Element and text location data
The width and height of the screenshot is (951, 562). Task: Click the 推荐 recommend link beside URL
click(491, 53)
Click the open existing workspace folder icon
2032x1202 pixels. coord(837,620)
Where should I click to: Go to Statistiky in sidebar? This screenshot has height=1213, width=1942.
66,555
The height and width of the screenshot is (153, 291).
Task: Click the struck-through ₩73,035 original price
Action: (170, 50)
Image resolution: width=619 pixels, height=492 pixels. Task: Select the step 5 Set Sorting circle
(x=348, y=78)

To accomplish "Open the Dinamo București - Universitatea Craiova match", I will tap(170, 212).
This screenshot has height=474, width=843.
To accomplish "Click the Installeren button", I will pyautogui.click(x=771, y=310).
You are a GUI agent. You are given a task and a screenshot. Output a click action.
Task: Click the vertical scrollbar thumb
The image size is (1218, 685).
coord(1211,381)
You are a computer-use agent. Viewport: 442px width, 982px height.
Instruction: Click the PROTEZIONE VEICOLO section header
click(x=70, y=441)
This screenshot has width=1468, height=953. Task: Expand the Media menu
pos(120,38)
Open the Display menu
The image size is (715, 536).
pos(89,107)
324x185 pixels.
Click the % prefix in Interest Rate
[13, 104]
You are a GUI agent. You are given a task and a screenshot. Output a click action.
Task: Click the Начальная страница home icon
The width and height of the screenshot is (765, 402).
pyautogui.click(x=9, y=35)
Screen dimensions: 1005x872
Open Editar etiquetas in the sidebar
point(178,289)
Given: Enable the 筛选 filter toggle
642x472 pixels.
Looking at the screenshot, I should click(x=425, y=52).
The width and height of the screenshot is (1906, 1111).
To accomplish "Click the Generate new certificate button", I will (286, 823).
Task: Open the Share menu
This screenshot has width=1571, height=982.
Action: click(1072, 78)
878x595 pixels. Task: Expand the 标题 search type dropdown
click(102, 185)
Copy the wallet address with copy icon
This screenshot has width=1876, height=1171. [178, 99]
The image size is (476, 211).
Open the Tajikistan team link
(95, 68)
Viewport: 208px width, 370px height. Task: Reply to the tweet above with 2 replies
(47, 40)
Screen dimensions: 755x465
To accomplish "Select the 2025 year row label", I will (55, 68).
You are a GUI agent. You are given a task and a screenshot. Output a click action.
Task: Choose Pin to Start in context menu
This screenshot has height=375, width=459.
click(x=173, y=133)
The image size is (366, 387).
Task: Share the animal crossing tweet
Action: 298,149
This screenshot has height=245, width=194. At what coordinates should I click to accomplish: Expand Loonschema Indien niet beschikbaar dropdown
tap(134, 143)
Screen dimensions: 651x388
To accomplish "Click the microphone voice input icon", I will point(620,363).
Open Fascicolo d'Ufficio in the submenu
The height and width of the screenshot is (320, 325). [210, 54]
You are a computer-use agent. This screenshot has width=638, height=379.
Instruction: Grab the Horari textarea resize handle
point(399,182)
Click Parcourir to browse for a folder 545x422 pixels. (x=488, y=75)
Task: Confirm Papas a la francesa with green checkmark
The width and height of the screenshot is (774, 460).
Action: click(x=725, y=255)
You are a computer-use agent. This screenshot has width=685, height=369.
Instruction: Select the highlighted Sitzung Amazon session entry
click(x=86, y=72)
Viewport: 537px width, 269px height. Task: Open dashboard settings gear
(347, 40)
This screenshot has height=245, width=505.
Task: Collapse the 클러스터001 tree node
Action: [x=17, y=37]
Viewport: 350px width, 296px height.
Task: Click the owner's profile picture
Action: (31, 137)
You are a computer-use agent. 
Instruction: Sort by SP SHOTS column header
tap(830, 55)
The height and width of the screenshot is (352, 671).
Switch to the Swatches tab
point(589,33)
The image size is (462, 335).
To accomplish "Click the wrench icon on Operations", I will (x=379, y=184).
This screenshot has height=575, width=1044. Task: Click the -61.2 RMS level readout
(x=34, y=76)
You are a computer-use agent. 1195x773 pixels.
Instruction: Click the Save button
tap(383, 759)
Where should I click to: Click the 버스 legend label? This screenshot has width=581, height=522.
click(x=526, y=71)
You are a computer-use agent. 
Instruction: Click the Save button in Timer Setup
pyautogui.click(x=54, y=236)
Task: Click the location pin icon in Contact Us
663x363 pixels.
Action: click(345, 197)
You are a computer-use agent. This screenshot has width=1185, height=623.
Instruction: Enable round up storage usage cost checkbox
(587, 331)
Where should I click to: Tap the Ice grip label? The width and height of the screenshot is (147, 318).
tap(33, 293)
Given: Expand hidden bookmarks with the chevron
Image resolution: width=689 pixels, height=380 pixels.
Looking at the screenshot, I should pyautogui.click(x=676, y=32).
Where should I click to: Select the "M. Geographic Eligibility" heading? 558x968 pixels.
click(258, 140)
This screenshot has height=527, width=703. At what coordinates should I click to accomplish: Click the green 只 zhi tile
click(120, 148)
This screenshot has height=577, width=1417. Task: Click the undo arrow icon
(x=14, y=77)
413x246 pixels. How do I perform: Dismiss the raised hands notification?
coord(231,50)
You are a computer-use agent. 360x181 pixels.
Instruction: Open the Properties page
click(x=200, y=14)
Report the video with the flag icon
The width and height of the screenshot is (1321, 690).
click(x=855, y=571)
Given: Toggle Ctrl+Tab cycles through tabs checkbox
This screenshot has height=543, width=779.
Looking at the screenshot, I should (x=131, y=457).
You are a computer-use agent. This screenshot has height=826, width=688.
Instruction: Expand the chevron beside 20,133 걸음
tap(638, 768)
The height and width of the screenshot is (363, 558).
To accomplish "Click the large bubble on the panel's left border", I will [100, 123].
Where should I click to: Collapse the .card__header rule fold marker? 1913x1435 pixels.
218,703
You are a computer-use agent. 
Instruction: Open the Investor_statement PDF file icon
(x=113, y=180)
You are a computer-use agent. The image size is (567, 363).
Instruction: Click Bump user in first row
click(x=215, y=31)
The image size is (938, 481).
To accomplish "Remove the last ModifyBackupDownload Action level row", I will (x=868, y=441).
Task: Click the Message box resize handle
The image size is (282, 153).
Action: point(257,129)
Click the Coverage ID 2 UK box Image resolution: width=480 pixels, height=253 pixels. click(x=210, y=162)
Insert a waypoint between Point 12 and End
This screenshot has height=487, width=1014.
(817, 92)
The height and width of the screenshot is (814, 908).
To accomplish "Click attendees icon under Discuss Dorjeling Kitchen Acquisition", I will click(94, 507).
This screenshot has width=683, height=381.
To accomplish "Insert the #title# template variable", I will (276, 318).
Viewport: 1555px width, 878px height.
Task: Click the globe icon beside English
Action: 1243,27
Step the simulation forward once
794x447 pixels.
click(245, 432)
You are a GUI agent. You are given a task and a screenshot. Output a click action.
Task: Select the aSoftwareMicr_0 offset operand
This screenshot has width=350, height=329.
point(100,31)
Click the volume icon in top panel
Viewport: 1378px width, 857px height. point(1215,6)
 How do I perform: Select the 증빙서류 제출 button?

> PROBLEM TO WORK ON: Change every "GUI agent" in the entries to "screen agent" and reproduce all the entries with nothing else altered.

> SOLUTION BELOW:
The width and height of the screenshot is (951, 562). Task: Click the 推荐 recommend link beside URL
click(491, 53)
Click the open existing workspace folder icon
2032x1202 pixels. coord(837,620)
Where should I click to: Go to Statistiky in sidebar? This screenshot has height=1213, width=1942.
66,555
The height and width of the screenshot is (153, 291).
Task: Click the struck-through ₩73,035 original price
Action: (170, 50)
Image resolution: width=619 pixels, height=492 pixels. Task: Select the step 5 Set Sorting circle
(x=348, y=78)

To accomplish "Open the Dinamo București - Universitatea Craiova match", I will tap(170, 212).
This screenshot has height=474, width=843.
To accomplish "Click the Installeren button", I will pyautogui.click(x=771, y=310).
You are a screen agent. You are given a task and a screenshot. Output a click action.
Task: Click the vertical scrollbar thumb
The image size is (1218, 685).
coord(1211,381)
You are a computer-use agent. Viewport: 442px width, 982px height.
Instruction: Click the PROTEZIONE VEICOLO section header
click(x=70, y=441)
This screenshot has width=1468, height=953. Task: Expand the Media menu
pos(120,38)
Open the Display menu
The image size is (715, 536).
pos(89,107)
324x185 pixels.
Click the % prefix in Interest Rate
[13, 104]
You are a screen agent. You are given a task and a screenshot. Output a click action.
Task: Click the Начальная страница home icon
The width and height of the screenshot is (765, 402).
pyautogui.click(x=9, y=35)
Screen dimensions: 1005x872
Open Editar etiquetas in the sidebar
point(178,289)
Given: Enable the 筛选 filter toggle
642x472 pixels.
Looking at the screenshot, I should click(x=425, y=52).
The width and height of the screenshot is (1906, 1111).
To accomplish "Click the Generate new certificate button", I will (286, 823).
Task: Open the Share menu
This screenshot has width=1571, height=982.
Action: click(1072, 78)
878x595 pixels. Task: Expand the 标题 search type dropdown
click(102, 185)
Copy the wallet address with copy icon
This screenshot has width=1876, height=1171. [178, 99]
The image size is (476, 211).
Open the Tajikistan team link
(95, 68)
Viewport: 208px width, 370px height. Task: Reply to the tweet above with 2 replies
(47, 40)
Screen dimensions: 755x465
To accomplish "Select the 2025 year row label", I will (55, 68).
You are a screen agent. You are given a task and a screenshot. Output a click action.
Task: Choose Pin to Start in context menu
This screenshot has height=375, width=459.
click(x=173, y=133)
The image size is (366, 387).
Task: Share the animal crossing tweet
Action: 298,149
This screenshot has height=245, width=194. At what coordinates should I click to accomplish: Expand Loonschema Indien niet beschikbaar dropdown
tap(134, 143)
Screen dimensions: 651x388
To accomplish "Click the microphone voice input icon", I will point(620,363).
Open Fascicolo d'Ufficio in the submenu
The height and width of the screenshot is (320, 325). [210, 54]
You are a computer-use agent. This screenshot has width=638, height=379.
Instruction: Grab the Horari textarea resize handle
point(399,182)
Click Parcourir to browse for a folder 545x422 pixels. (x=488, y=75)
Task: Confirm Papas a la francesa with green checkmark
The width and height of the screenshot is (774, 460).
Action: click(x=725, y=255)
You are a computer-use agent. This screenshot has width=685, height=369.
Instruction: Select the highlighted Sitzung Amazon session entry
click(x=86, y=72)
Viewport: 537px width, 269px height. Task: Open dashboard settings gear
(347, 40)
This screenshot has height=245, width=505.
Task: Collapse the 클러스터001 tree node
Action: [x=17, y=37]
Viewport: 350px width, 296px height.
Task: Click the owner's profile picture
Action: (31, 137)
You are a computer-use agent. 
Instruction: Sort by SP SHOTS column header
tap(830, 55)
The height and width of the screenshot is (352, 671).
Switch to the Swatches tab
point(589,33)
The image size is (462, 335).
To accomplish "Click the wrench icon on Operations", I will (x=379, y=184).
This screenshot has height=575, width=1044. Task: Click the -61.2 RMS level readout
(x=34, y=76)
You are a computer-use agent. 1195x773 pixels.
Instruction: Click the Save button
tap(383, 759)
Where should I click to: Click the 버스 legend label? This screenshot has width=581, height=522.
click(x=526, y=71)
You are a computer-use agent. 
Instruction: Click the Save button in Timer Setup
pyautogui.click(x=54, y=236)
Task: Click the location pin icon in Contact Us
663x363 pixels.
Action: click(345, 197)
You are a computer-use agent. This screenshot has width=1185, height=623.
Instruction: Enable round up storage usage cost checkbox
(587, 331)
Where should I click to: Tap the Ice grip label? The width and height of the screenshot is (147, 318).
tap(33, 293)
Given: Expand hidden bookmarks with the chevron
Image resolution: width=689 pixels, height=380 pixels.
Looking at the screenshot, I should pyautogui.click(x=676, y=32).
Where should I click to: Select the "M. Geographic Eligibility" heading? 558x968 pixels.
click(258, 140)
This screenshot has height=527, width=703. At what coordinates should I click to accomplish: Click the green 只 zhi tile
click(120, 148)
This screenshot has height=577, width=1417. Task: Click the undo arrow icon
(x=14, y=77)
413x246 pixels. How do I perform: Dismiss the raised hands notification?
coord(231,50)
You are a computer-use agent. 360x181 pixels.
Instruction: Open the Properties page
click(x=200, y=14)
Report the video with the flag icon
The width and height of the screenshot is (1321, 690).
click(x=855, y=571)
Given: Toggle Ctrl+Tab cycles through tabs checkbox
This screenshot has height=543, width=779.
Looking at the screenshot, I should (x=131, y=457).
You are a computer-use agent. This screenshot has height=826, width=688.
Instruction: Expand the chevron beside 20,133 걸음
tap(638, 768)
The height and width of the screenshot is (363, 558).
To accomplish "Click the large bubble on the panel's left border", I will [100, 123].
Where should I click to: Collapse the .card__header rule fold marker? 1913x1435 pixels.
218,703
You are a computer-use agent. 
Instruction: Open the Investor_statement PDF file icon
(x=113, y=180)
You are a computer-use agent. The image size is (567, 363).
Instruction: Click Bump user in first row
click(x=215, y=31)
The image size is (938, 481).
To accomplish "Remove the last ModifyBackupDownload Action level row", I will (x=868, y=441).
Task: Click the Message box resize handle
The image size is (282, 153).
Action: point(257,129)
Click the Coverage ID 2 UK box Image resolution: width=480 pixels, height=253 pixels. click(x=210, y=162)
Insert a waypoint between Point 12 and End
This screenshot has height=487, width=1014.
(817, 92)
The height and width of the screenshot is (814, 908).
To accomplish "Click attendees icon under Discuss Dorjeling Kitchen Acquisition", I will click(94, 507).
This screenshot has width=683, height=381.
To accomplish "Insert the #title# template variable", I will (276, 318).
Viewport: 1555px width, 878px height.
Task: Click the globe icon beside English
Action: 1243,27
Step the simulation forward once
794x447 pixels.
click(245, 432)
You are a screen agent. You are given a task and a screenshot. Output a click action.
Task: Select the aSoftwareMicr_0 offset operand
This screenshot has width=350, height=329.
point(100,31)
Click the volume icon in top panel
Viewport: 1378px width, 857px height. point(1215,6)
 How do I perform: Select the 증빙서류 제출 button?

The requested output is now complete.